#### Task data
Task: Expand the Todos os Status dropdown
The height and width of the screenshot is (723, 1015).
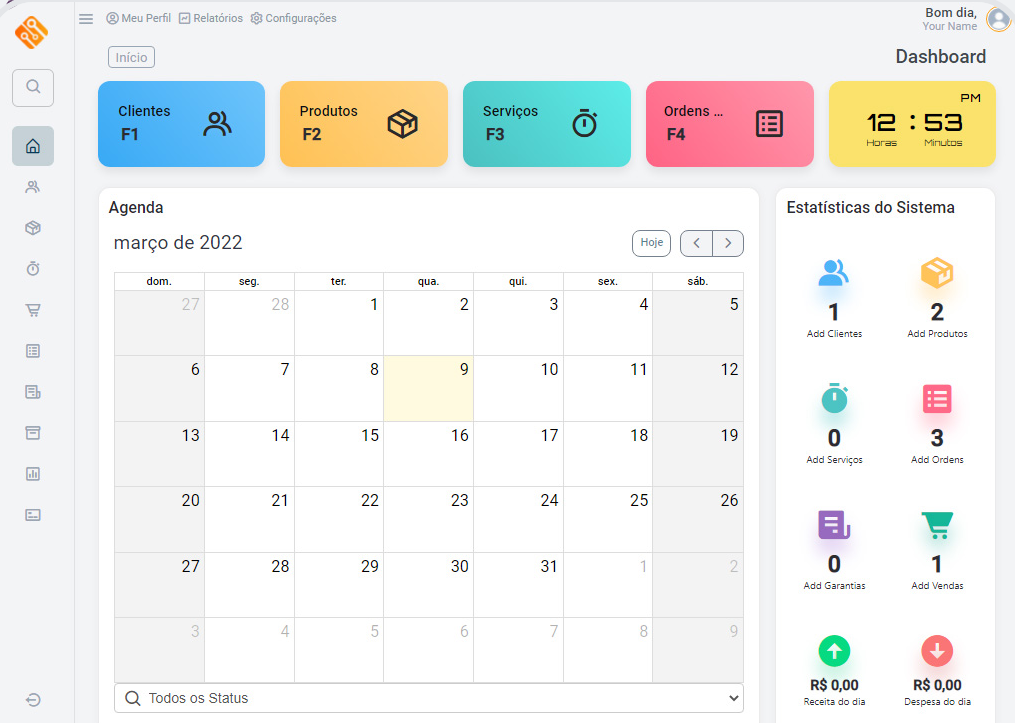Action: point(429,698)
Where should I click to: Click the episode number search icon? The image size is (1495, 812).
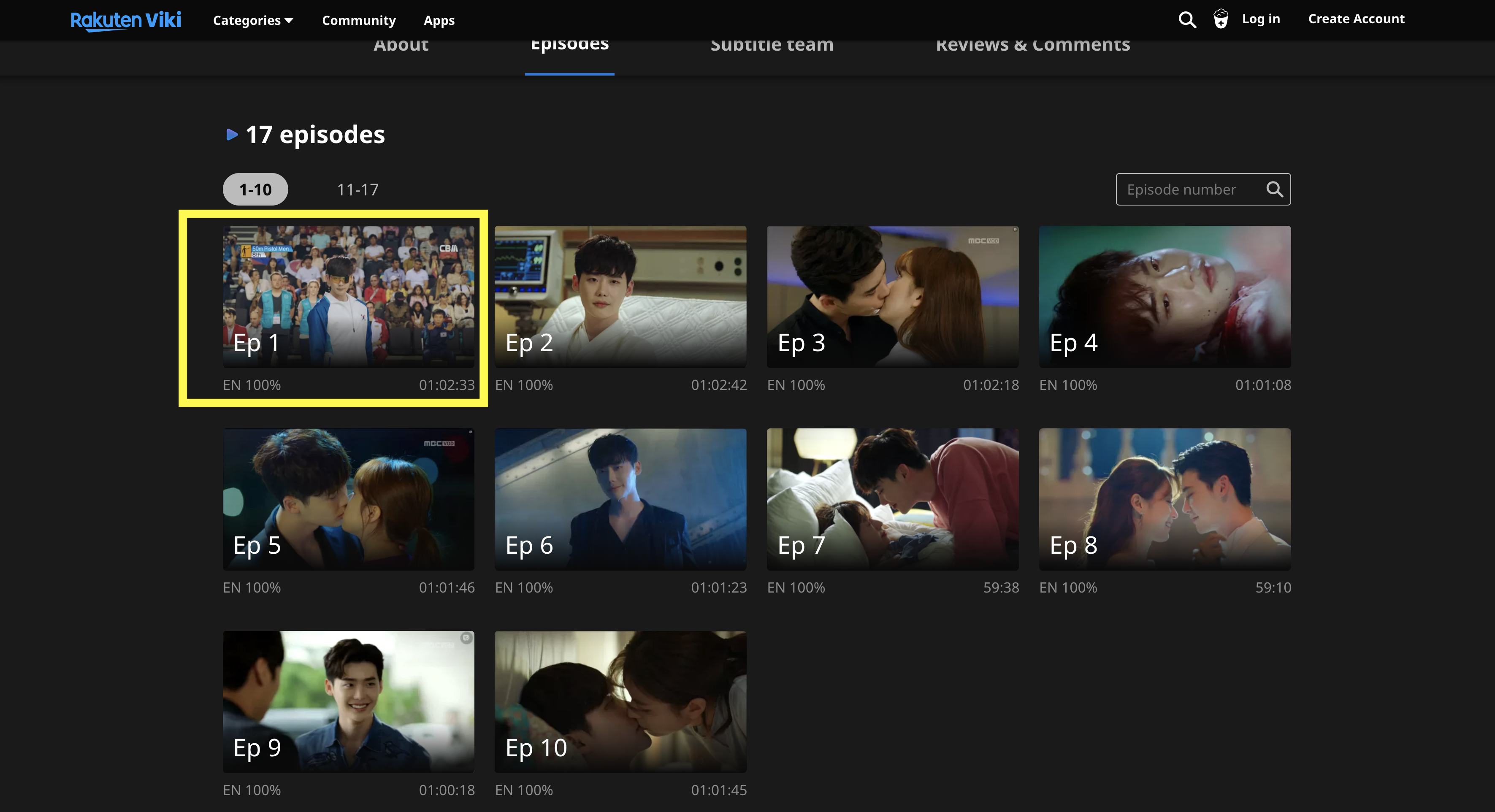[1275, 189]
########
#### Task data
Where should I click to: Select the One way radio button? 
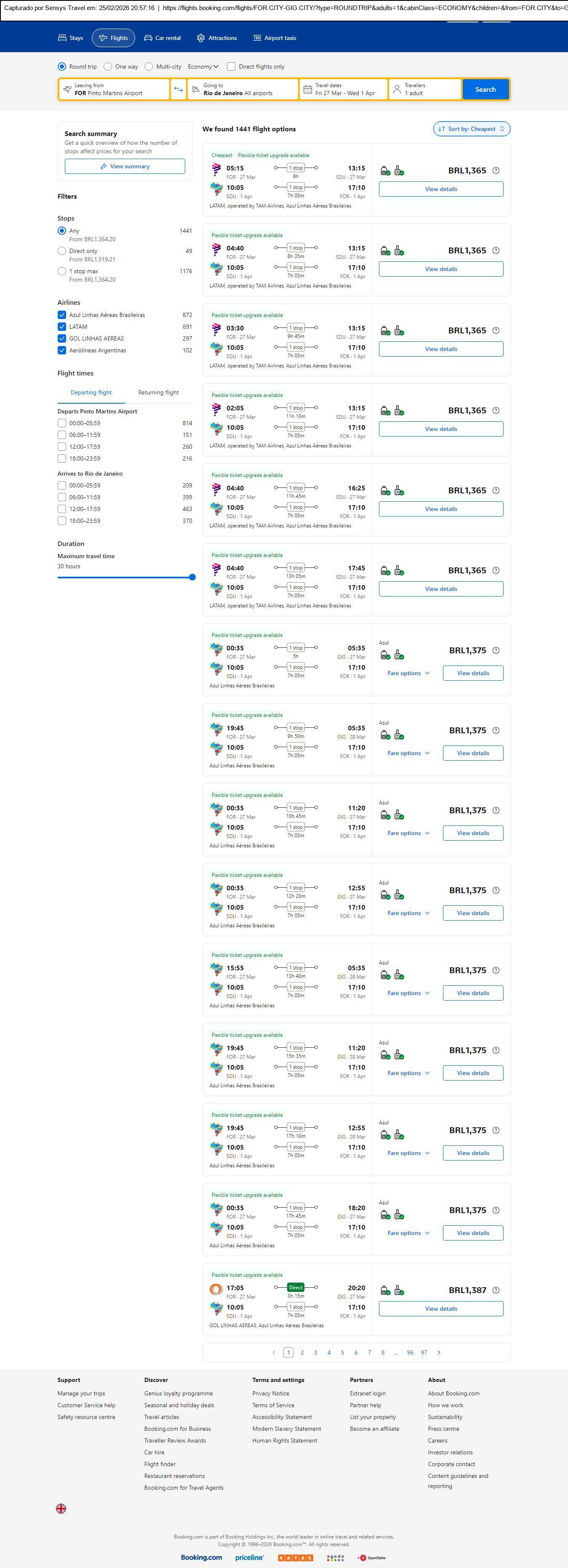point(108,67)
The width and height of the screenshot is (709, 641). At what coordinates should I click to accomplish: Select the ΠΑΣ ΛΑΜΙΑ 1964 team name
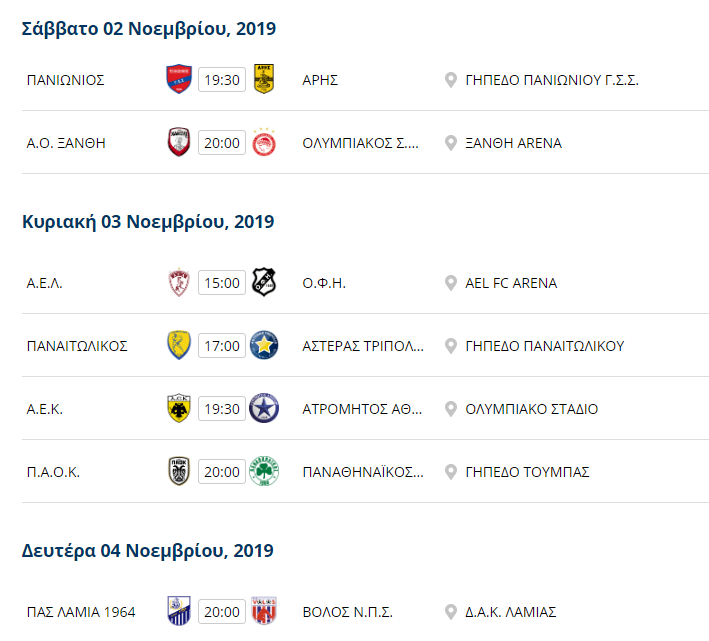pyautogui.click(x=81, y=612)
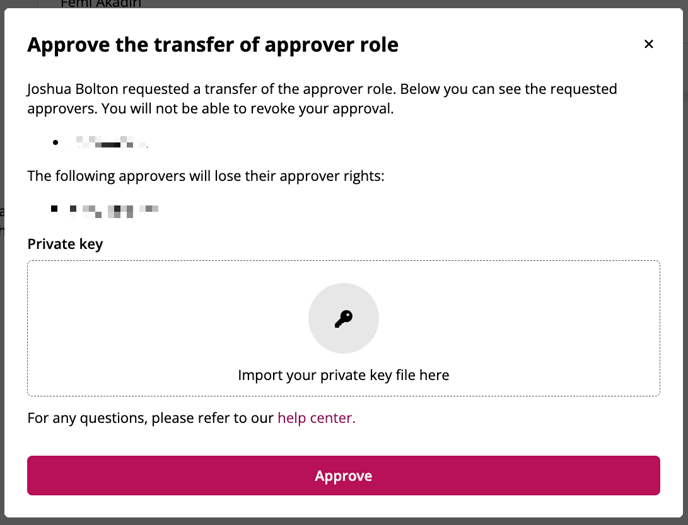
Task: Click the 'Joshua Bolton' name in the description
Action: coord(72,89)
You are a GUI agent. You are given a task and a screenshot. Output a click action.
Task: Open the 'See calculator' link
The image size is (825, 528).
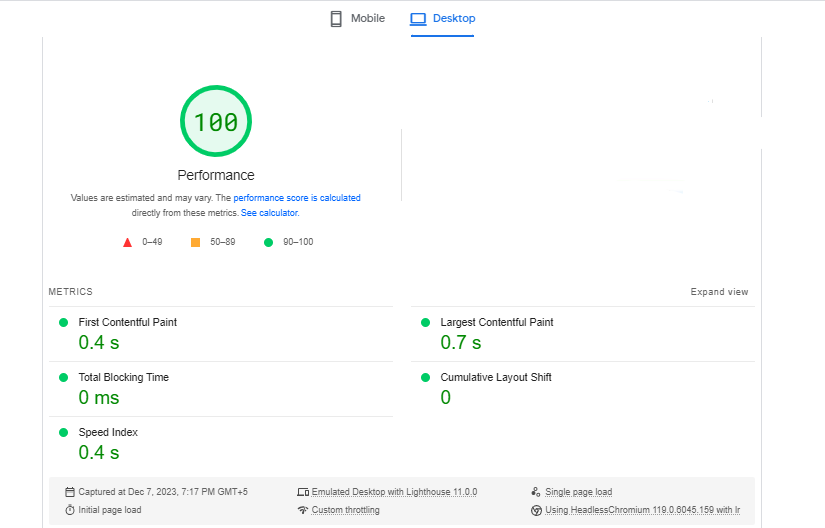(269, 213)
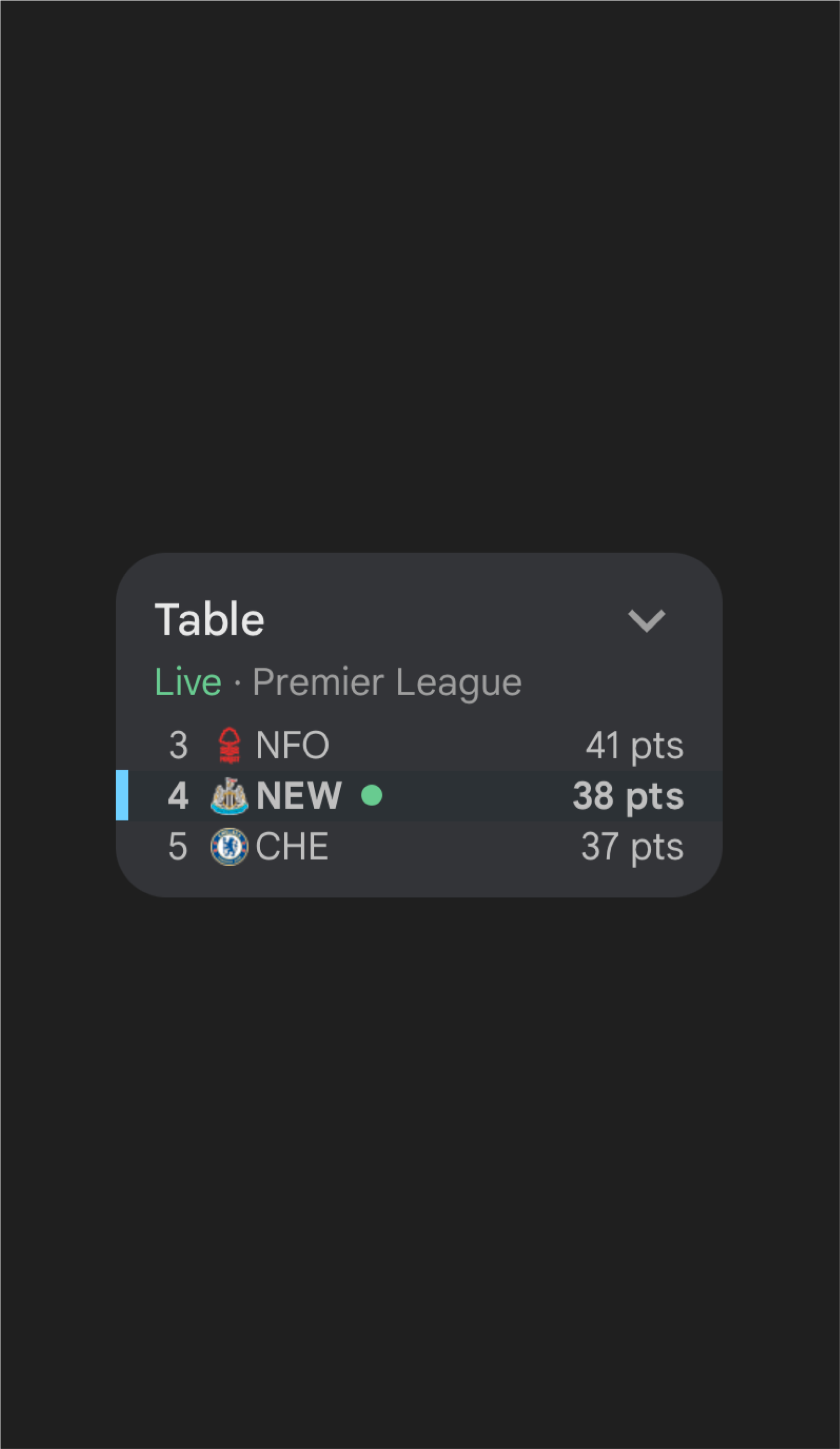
########
### Exercise
Skipping every picture, transcribe exactly the lines above from the one containing "The width and" through the one containing "Task: Open the 'See calculator' link", both included.

### Solution to this exercise
The width and height of the screenshot is (709, 641). At what coordinates should I click to accomplish: Select the ΠΑΣ ΛΑΜΙΑ 1964 team name
pyautogui.click(x=81, y=612)
Task: Click the 'Joshua Bolton' name in the description
Action: coord(72,89)
You are a GUI agent. You are given a task and a screenshot. Output a click action.
Task: Open the 'See calculator' link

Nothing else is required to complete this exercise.